_WORK INSTRUCTIONS_.
Retype, exactly as they appear below, the lines between the line holding "t-shirts (257, 83)" and the line holding "Payment Options (621, 2293)", both ends included.

►

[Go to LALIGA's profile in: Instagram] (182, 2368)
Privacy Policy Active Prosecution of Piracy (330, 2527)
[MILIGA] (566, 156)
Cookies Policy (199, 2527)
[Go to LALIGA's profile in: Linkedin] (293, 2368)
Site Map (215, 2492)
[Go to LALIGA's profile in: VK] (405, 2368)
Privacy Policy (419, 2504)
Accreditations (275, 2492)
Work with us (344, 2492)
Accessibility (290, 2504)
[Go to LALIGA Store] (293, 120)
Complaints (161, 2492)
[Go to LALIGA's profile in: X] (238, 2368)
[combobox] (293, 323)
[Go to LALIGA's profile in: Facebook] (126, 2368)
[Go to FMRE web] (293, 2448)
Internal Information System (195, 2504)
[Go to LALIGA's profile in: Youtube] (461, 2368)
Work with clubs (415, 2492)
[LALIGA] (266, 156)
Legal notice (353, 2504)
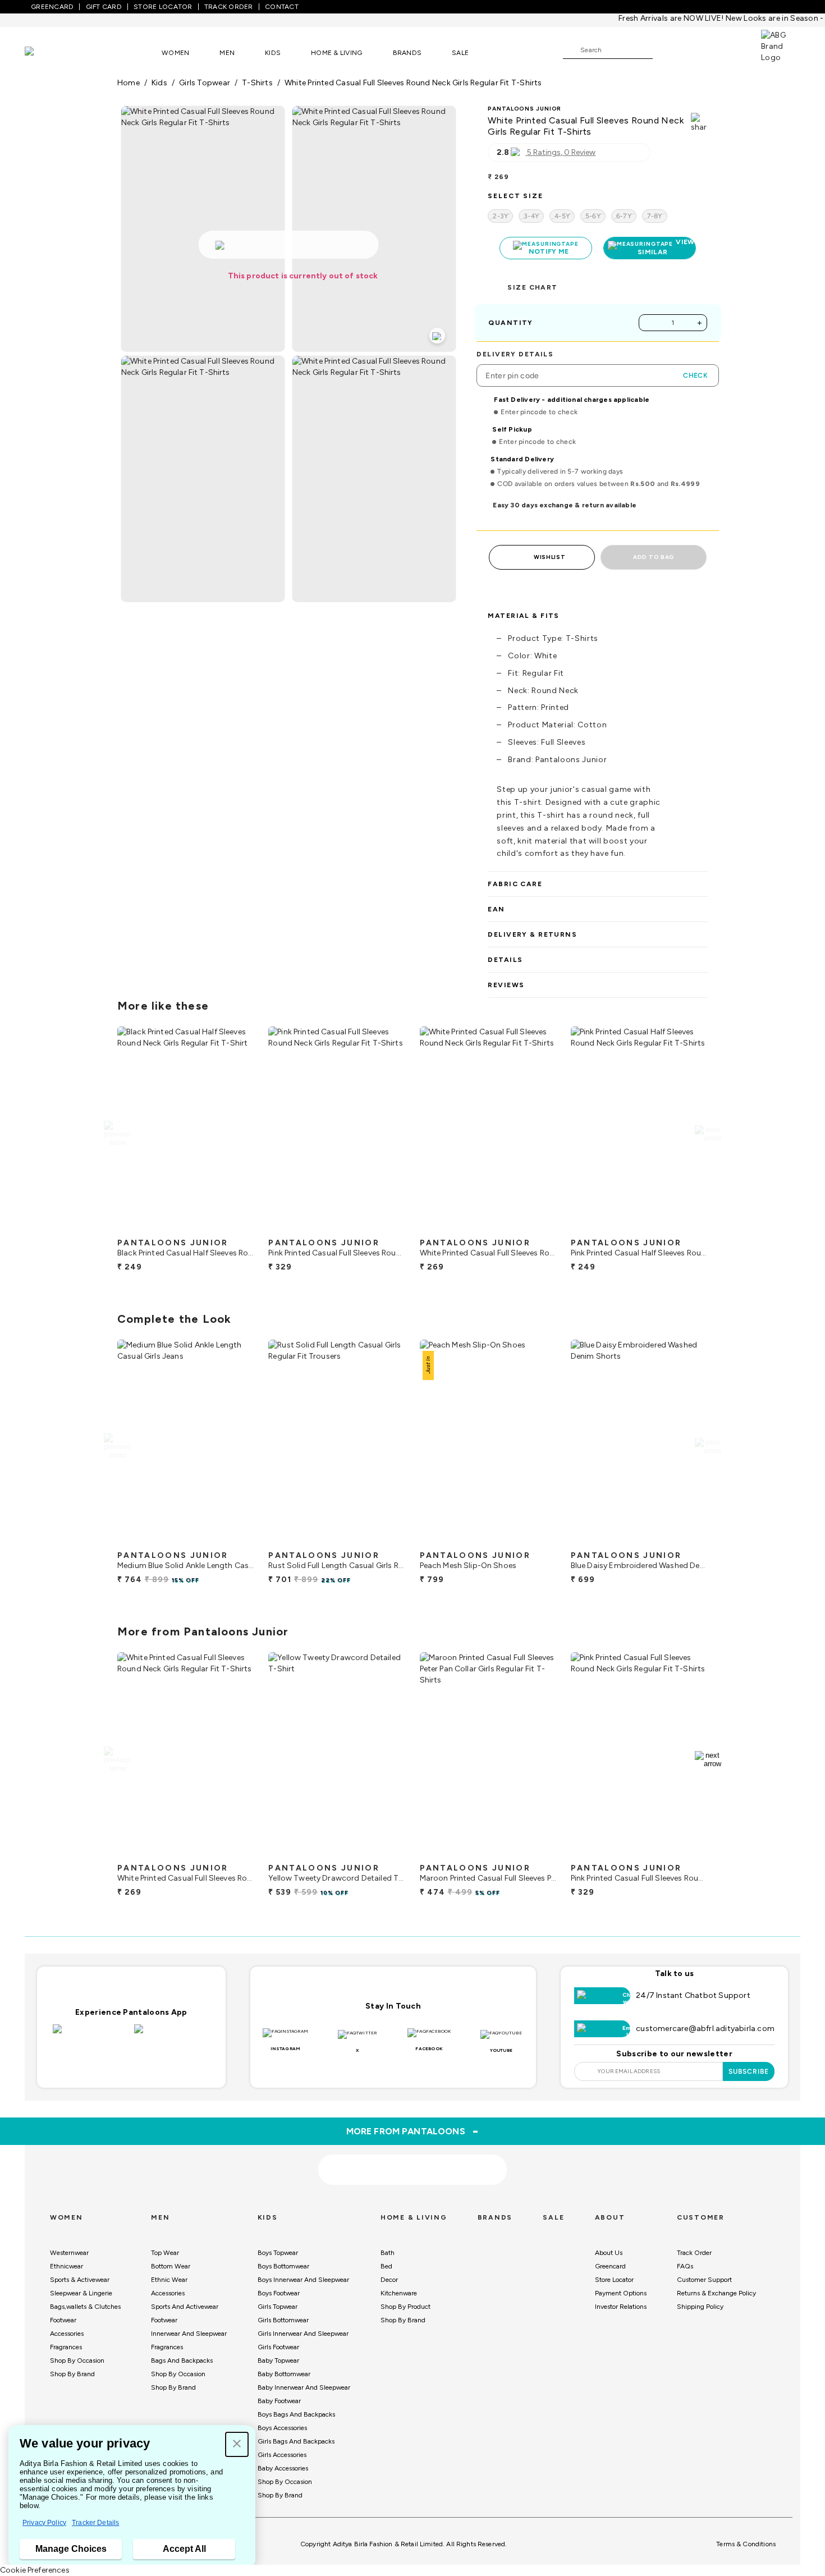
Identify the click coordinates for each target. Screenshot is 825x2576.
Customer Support (704, 2280)
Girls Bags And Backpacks (296, 2441)
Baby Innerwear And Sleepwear (304, 2387)
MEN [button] (227, 53)
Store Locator (614, 2280)
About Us (608, 2253)
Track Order (694, 2253)
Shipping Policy (700, 2307)
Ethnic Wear (169, 2280)
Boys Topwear (278, 2253)
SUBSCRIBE (748, 2071)
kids (159, 83)
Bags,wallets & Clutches (85, 2307)
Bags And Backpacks (182, 2360)
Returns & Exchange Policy (716, 2293)
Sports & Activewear (79, 2280)
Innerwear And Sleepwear (189, 2333)
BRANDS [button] (407, 53)
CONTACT (282, 7)
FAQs (685, 2266)
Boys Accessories (282, 2428)
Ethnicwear (66, 2266)
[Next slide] (708, 1134)
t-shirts (257, 83)
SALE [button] (460, 53)
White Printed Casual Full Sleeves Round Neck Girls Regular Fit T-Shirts (413, 83)
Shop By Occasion (77, 2360)
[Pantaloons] (46, 52)
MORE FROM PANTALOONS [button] (412, 2130)
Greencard (610, 2266)
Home (128, 83)
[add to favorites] (236, 1228)
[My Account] (698, 49)
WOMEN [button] (175, 53)
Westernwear (69, 2253)
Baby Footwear (279, 2401)
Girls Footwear (278, 2347)
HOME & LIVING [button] (336, 53)
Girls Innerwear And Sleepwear (303, 2333)
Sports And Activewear (184, 2307)
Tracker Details (95, 2523)
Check (695, 375)
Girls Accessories (282, 2455)
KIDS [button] (273, 53)
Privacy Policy (44, 2523)
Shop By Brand (72, 2374)
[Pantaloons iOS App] (91, 2035)
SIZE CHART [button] (532, 287)
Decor (389, 2280)
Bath (388, 2253)
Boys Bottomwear (283, 2266)
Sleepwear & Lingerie (81, 2293)
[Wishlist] (667, 50)
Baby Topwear (278, 2360)
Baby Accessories (283, 2468)
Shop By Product (405, 2307)
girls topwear (204, 83)
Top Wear (165, 2253)
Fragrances (66, 2347)
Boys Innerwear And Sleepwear (303, 2280)
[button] (237, 2444)
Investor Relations (621, 2307)
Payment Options (621, 2293)
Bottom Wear (170, 2266)
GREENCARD (52, 7)
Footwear (63, 2320)
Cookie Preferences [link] (35, 2570)
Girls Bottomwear (283, 2320)
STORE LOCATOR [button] (163, 7)
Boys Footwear (279, 2293)
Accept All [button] (184, 2549)
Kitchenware (399, 2293)
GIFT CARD (104, 7)
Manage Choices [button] (71, 2549)
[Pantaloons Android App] (172, 2035)
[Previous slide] (117, 1134)
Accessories (67, 2333)
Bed (386, 2266)
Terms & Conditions (746, 2544)
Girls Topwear (277, 2307)
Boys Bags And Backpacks (296, 2414)
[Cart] (729, 49)
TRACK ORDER (228, 7)
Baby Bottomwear (284, 2374)
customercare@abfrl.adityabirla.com (705, 2028)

◄

_COMPLETED EXERCISE_.
t-shirts (257, 83)
SALE [button] (460, 53)
White Printed Casual Full Sleeves Round Neck Girls Regular Fit T-Shirts (413, 83)
Shop By Occasion (77, 2360)
[Pantaloons] (46, 52)
MORE FROM PANTALOONS [button] (412, 2130)
Greencard (610, 2266)
Home (128, 83)
[add to favorites] (236, 1228)
[My Account] (698, 49)
WOMEN [button] (175, 53)
Westernwear (69, 2253)
Baby Footwear (279, 2401)
Girls Footwear (278, 2347)
HOME & LIVING [button] (336, 53)
Girls Innerwear And Sleepwear (303, 2333)
Sports And Activewear (184, 2307)
Tracker Details (95, 2523)
Check (695, 375)
Girls Accessories (282, 2455)
KIDS [button] (273, 53)
Privacy Policy (44, 2523)
Shop By Brand (72, 2374)
[Pantaloons iOS App] (91, 2035)
SIZE CHART [button] (532, 287)
Decor (389, 2280)
Bath (388, 2253)
Boys Bottomwear (283, 2266)
Sleepwear & Lingerie (81, 2293)
[Wishlist] (667, 50)
Baby Topwear (278, 2360)
Baby Accessories (283, 2468)
Shop By Product (405, 2307)
girls topwear (204, 83)
Top Wear (165, 2253)
Fragrances (66, 2347)
Boys Innerwear And Sleepwear (303, 2280)
[button] (237, 2444)
Investor Relations (621, 2307)
Payment Options (621, 2293)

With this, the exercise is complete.